Звонила жена Протопопова, плачущая навзрыд.
— Ты вот сбежал, меня бросил, — упрекала она мужа, — а к нам ворвались солдаты, искали тебя, распороли штыками всю обивку на диванах и креслах. Хорошо, что не убили.
— Откуда ты звонишь?
— Мог бы и сам догадаться, что меня приютил твой брат Сергей на Калашниковской набережной…
На Литейном министр (еще министр!) видел, что казаки, посланные для усмирения восставших, лениво крутили цигарки в седлах. Если кто из них ронял пику, прохожие поднимали ее и дружелюбно подавали казаку. На углу Некрасовской, оскалив красные от крови зубы, лежал убитый жандарм…
Стрельба, пение, оркестры!
Протопопов решил укрыться в Мариинском дворце; тут его поймал на телефоне градоначальник Балк, сказавший, что сопротивление немыслимо — он с отрядом конных стражников пробьется в Царское Село, чтобы там охранять императорскую семью.
— На ваше усмотрение, — отвечал Протопопов.
В грохот оркестров вмешивалась трескучая дробь пулеметов, расставленных на крышах. Мертвые на улицах стали так же привычны, как свежая булочка к утреннему чаю… Голицын сказал:
— Александр Дмитриевич, ваше имя раздражает толпу. Простите, но вы должны покинуть нас… нужна благородная жертва!
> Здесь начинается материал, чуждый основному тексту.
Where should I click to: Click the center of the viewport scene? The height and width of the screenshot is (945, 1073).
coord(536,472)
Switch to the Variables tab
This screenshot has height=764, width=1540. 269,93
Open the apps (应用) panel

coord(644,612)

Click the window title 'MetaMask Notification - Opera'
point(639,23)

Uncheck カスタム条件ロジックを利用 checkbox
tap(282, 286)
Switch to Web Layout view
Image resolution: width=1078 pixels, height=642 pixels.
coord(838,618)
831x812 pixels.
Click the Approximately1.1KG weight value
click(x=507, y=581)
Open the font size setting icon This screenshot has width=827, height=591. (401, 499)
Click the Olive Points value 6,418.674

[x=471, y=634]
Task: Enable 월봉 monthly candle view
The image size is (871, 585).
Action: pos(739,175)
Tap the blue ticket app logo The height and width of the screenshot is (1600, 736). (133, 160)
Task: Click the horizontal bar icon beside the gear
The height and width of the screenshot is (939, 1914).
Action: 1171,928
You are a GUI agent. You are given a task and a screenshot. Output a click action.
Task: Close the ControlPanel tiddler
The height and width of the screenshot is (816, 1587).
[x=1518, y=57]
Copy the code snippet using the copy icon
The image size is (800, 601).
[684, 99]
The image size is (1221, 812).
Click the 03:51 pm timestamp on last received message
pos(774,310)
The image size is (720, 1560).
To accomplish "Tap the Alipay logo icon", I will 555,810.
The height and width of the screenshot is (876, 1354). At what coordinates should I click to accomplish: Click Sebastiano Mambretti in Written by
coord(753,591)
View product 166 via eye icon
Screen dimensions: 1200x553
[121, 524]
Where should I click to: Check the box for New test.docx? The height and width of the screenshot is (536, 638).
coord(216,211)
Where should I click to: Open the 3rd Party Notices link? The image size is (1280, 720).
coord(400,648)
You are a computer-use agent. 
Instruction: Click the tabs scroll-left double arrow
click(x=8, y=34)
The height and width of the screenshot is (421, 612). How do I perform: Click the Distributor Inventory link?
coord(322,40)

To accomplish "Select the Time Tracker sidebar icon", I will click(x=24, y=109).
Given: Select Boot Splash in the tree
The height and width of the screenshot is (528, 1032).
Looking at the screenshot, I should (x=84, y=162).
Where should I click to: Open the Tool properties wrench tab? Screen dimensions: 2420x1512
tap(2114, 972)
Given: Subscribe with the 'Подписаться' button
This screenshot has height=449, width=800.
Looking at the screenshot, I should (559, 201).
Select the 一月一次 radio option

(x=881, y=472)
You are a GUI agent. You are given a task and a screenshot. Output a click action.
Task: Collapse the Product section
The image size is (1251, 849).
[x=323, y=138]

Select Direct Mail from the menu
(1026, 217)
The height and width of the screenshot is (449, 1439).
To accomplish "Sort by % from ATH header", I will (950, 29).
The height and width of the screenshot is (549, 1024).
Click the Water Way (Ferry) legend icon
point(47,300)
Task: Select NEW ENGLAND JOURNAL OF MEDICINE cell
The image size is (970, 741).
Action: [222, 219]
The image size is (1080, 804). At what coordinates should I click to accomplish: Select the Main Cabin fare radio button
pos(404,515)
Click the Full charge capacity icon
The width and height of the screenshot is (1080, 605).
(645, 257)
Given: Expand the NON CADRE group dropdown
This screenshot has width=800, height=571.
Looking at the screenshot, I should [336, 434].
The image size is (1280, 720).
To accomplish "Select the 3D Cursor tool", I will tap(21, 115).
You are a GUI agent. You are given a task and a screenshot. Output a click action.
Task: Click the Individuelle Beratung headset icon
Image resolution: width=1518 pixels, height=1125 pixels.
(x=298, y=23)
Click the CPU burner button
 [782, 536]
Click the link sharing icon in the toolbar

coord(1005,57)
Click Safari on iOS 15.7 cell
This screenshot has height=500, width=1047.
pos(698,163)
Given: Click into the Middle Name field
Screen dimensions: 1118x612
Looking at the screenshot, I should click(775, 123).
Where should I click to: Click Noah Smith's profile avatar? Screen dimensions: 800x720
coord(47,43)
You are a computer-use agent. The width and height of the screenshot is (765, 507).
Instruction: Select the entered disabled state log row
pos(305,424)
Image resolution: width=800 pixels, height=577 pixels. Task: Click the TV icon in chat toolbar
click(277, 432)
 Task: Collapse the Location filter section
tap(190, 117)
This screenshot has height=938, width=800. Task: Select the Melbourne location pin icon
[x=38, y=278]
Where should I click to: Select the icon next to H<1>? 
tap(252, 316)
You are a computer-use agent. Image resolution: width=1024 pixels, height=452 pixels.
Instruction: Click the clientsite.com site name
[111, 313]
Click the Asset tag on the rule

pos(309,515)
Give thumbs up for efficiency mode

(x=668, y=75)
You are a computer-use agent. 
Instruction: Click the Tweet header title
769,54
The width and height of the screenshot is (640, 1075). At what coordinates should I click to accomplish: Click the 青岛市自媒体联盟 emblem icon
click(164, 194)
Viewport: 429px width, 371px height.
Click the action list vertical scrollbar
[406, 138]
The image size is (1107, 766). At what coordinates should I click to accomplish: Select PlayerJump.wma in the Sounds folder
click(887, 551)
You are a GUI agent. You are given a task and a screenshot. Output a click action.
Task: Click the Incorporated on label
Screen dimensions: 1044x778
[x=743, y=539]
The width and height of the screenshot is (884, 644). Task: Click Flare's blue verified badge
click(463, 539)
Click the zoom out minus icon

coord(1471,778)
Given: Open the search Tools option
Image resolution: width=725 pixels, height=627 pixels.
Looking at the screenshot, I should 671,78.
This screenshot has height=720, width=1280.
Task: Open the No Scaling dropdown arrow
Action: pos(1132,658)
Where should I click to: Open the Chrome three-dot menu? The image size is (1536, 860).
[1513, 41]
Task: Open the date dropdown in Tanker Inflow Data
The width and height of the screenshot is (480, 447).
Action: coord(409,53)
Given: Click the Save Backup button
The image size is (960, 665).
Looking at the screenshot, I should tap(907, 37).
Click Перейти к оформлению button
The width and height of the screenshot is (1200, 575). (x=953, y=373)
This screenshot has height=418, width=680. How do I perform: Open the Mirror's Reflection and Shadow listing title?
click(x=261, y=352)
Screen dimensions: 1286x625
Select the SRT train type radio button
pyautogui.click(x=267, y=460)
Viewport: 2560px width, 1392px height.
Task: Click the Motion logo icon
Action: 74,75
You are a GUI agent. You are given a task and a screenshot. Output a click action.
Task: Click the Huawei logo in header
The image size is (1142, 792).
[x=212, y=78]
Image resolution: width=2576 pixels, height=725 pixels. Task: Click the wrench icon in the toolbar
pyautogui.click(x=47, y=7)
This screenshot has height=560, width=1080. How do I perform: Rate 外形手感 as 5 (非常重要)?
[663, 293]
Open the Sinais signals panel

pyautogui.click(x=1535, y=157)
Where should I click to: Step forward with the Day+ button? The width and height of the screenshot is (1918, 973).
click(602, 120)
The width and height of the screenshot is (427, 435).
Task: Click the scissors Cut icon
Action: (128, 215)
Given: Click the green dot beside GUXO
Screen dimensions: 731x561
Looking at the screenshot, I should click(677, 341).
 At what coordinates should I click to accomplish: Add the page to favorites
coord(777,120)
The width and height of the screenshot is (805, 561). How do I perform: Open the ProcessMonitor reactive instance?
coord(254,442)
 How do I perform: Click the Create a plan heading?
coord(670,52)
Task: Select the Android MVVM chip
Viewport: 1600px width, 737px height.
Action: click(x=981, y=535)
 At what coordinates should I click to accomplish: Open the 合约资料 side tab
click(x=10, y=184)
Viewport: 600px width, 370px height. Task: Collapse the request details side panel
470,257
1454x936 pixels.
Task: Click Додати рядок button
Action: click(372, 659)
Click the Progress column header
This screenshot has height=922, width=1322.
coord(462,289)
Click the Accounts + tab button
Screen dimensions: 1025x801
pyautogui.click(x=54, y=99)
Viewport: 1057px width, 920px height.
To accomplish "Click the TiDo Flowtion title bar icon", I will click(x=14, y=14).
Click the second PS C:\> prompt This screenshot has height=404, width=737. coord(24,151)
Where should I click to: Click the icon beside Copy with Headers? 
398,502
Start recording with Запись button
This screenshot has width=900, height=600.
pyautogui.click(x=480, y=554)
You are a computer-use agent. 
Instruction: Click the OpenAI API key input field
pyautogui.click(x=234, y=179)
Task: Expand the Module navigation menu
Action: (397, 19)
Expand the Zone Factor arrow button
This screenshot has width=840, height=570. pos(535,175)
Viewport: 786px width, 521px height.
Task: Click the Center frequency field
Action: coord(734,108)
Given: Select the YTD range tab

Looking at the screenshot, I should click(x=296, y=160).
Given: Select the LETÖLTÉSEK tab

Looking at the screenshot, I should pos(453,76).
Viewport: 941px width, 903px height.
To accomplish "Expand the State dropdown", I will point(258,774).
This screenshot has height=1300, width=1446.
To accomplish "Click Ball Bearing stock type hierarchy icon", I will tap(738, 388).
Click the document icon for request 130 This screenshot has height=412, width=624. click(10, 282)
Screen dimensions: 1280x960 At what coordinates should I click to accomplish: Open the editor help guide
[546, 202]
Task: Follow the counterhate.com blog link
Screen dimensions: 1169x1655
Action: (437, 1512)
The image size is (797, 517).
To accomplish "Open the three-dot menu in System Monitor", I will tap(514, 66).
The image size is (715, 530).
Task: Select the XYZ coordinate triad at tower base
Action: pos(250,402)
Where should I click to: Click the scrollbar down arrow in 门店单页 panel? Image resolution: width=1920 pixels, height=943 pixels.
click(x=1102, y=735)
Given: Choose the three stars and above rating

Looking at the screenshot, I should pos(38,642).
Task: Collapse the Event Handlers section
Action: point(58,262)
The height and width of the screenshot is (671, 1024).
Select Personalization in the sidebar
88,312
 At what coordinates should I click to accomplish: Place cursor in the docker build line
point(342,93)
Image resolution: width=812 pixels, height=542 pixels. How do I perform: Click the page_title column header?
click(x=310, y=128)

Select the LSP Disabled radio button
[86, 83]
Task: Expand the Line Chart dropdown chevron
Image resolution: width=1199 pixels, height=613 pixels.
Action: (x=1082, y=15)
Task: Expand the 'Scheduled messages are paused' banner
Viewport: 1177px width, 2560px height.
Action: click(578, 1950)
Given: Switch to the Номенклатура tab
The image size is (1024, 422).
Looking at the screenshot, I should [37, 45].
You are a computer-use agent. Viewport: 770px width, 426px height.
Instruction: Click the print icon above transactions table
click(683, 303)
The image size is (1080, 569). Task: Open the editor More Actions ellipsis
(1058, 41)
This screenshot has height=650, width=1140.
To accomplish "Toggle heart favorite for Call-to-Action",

Покидать Мариинский дворец, где был отличный буфет, где от калориферов разливалось приятное тепло, было страшно. Протопопов забрел в кабинет Госконтроля, в мрачной и темной глубине которого ничего не делал госконтролер Крыжановский.
— Можно я посижу у вас? — спросил робко. Ну, не гнать же его в три шеи.
— Посидите, — отвечал Крыжановский. — Только недолго. А то вас уже ищут. Вас и вашего товарища Курлова. Потом спросил, где он собирается ночевать.
— Не знаю. Мой дом разбит. А к брату идти боюсь. Контролер дал ему адрес: Офицерская, дом ј 7. Протопопов снял пенсне и поднял воротник пальто, чтобы не быть узнанным.